Il serait donc faux de dire seulement que nous avons visité le Kirghizistan. Nous y sommes revenus à plusieurs moments décisifs de notre histoire, et chaque fois le pays a joué un rôle différent. En 2016, il avait ouvert les portes du grand voyage. En 2025, il les a fermées puis rouvertes. Peu de pays peuvent occuper une telle place dans une vie.
Les « J'aime / J'aime pas » de Manu au Kirghizistan
J'ai aimé
- La région du pic Lénine, avec ses petits lacs, ses yourtes, ses pâturages et l'approche progressive de la haute montagne ++
- Les paysages de montagne, moins spectaculaires parfois que ceux du Pamir tadjik, mais plus pastoraux, plus ouverts, plus habitables +
- Les chevaux, les yourtes, les troupeaux, les rapaces et les scènes pastorales qui donnent au pays une identité très lisible ++
J'ai moins aimé
- Bichkek, ville surtout pratique pour nous, mais sans véritable attachement esthétique ou affectif -
- L'incertitude mécanique au moment des vibrations d'Oscar, beaucoup plus pesante psychologiquement que le problème réel ne le justifiait après coup --
J'ai remarqué
- Le Kirghizistan n'est pas un pays qui se raconte très bien par une liste de sites.

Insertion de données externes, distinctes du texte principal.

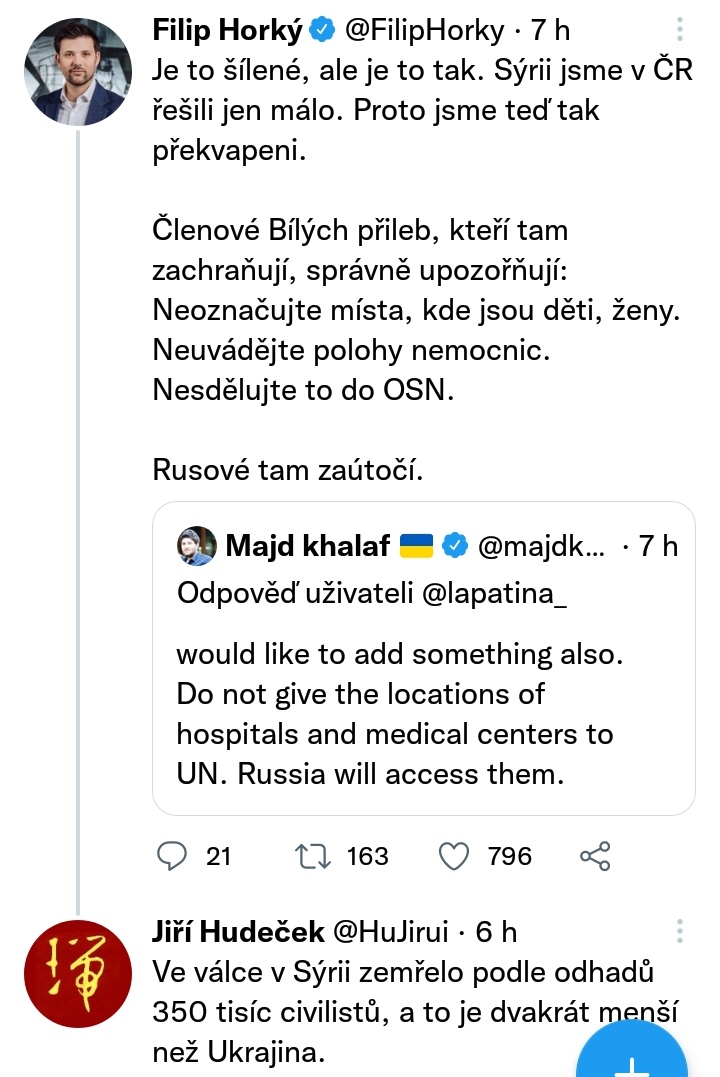Image resolution: width=720 pixels, height=1077 pixels.
Task: Open more options for Jiří Hudeček's tweet
Action: (681, 932)
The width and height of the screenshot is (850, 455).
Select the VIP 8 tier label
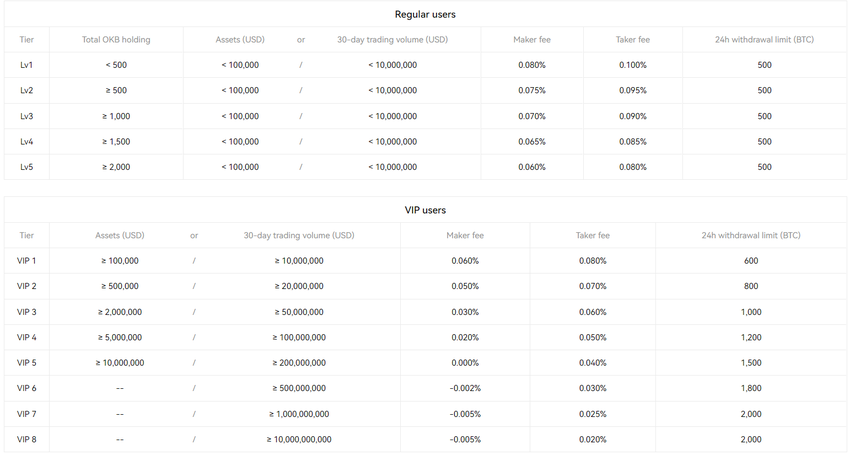(27, 439)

Il se comprend davantage par ses pistes, ses pâturages, ses cols, ses yourtes, en un mot son atmosphère.
- La montagne kirghize est souvent moins brutale que celle du Tadjikistan. Elle peut être très haute, mais elle reste plus pastorale, plus habitée, plus liée aux troupeaux et aux campements d'été.
- Une panne n'est jamais vécue à partir de sa solution future. Elle est vécue dans l'incertitude du moment, et c'est cette incertitude qui produit l'épreuve.

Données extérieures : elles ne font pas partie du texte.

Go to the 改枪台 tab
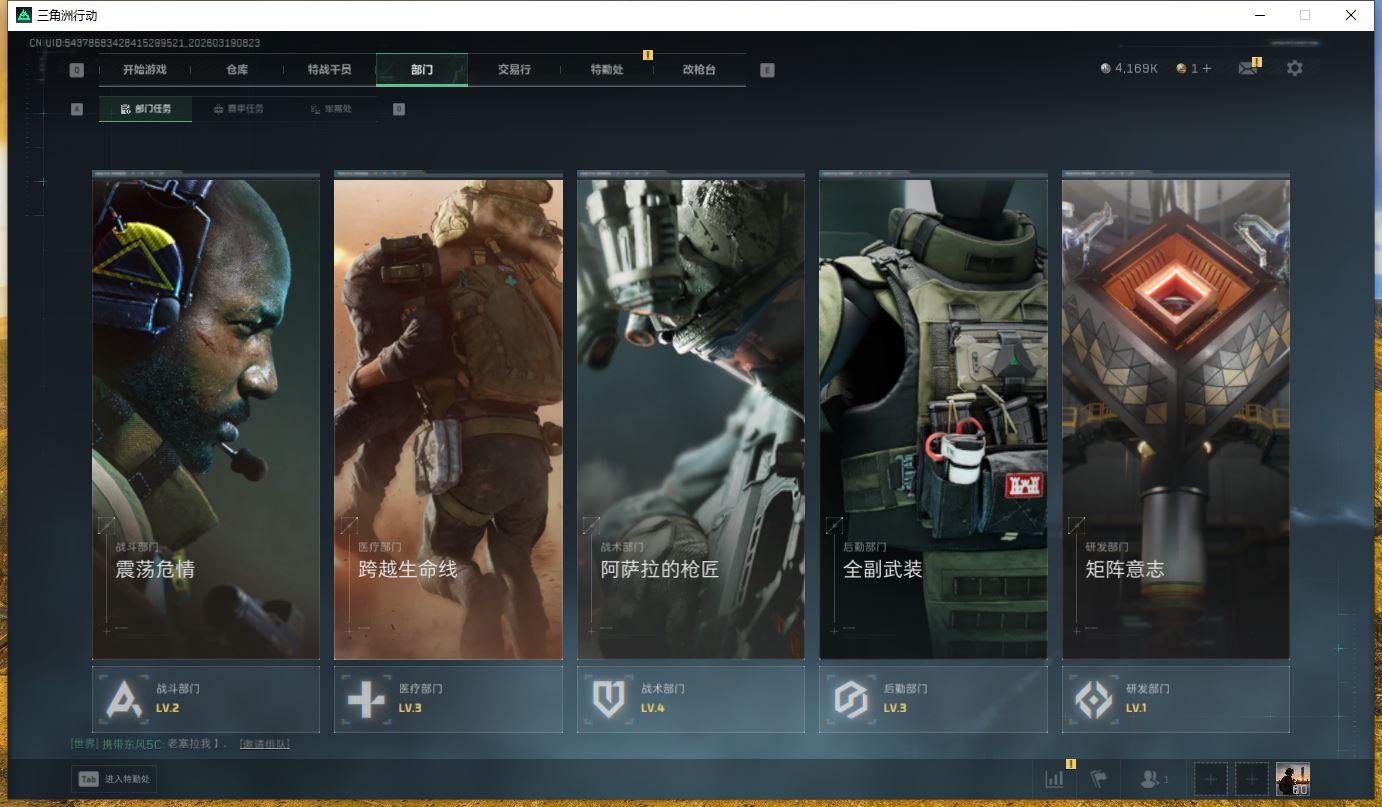This screenshot has width=1382, height=807. [699, 70]
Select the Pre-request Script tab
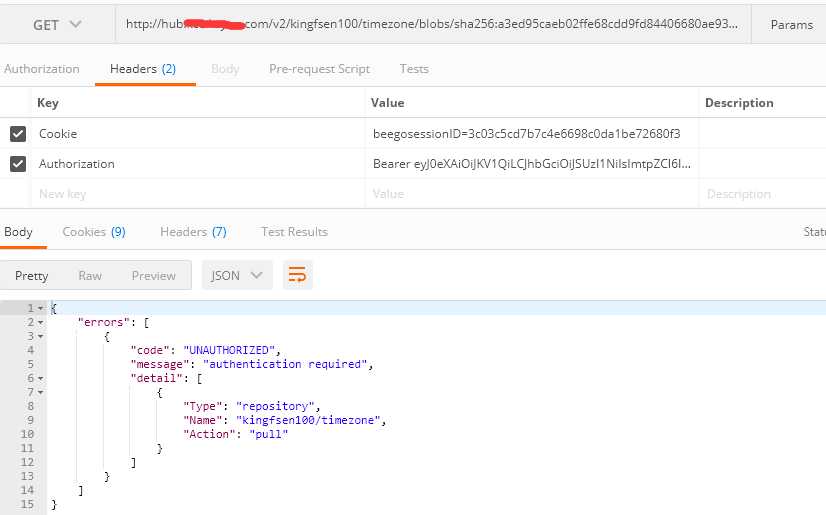Viewport: 826px width, 515px height. point(319,69)
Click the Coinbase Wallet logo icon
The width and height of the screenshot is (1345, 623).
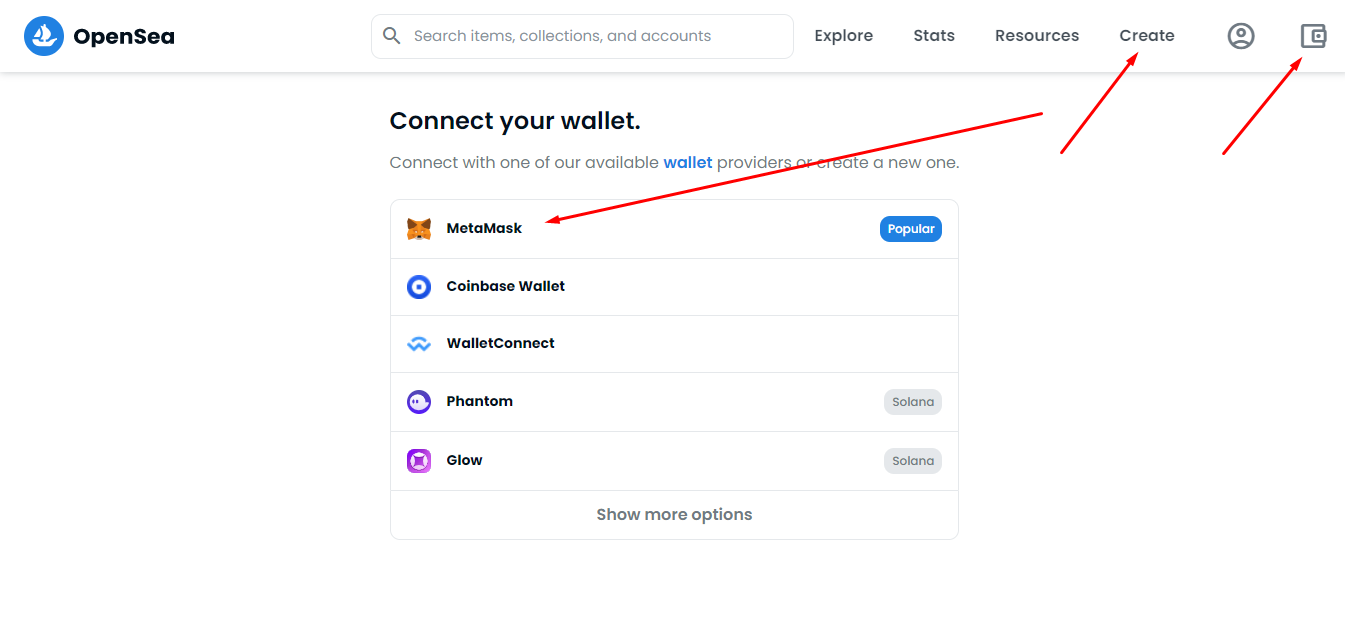click(x=419, y=287)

- Le voyage sort réellement de la zone de confort, mais pas dans un sens décoratif ou héroïque. Il oblige simplement à résoudre des problèmes que le confort ordinaire nous évite presque toujours.

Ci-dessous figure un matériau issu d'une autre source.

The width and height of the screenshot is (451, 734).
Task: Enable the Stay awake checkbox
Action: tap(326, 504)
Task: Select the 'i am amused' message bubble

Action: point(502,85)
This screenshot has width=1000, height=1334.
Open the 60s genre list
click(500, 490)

- Certains lieux sans beauté peuvent devenir les plus chargés de sens. Le bivouac près de l'aéroport de Bichkek en est l'exemple le plus évident.
Si c'était à refaire
- Je ne chercherais pas à modifier grand-chose à la partie vécue avec Isabelle. Le Kirghizistan avait pour nous une cohérence propre, précisément parce qu'il mêlait découverte, retour aux traces de 2016, rencontres et préparation d'une pause estivale que nous croyions ordinaire.
- Pour la reprise du voyage seul, il n'y avait pas de bonne manière de faire les choses. Il fallait seulement les faire. Revenir à Bichkek, récupérer Oscar, disperser les premières cendres, rouler, réparer, parler aux gens, puis repartir : c'était déjà beaucoup.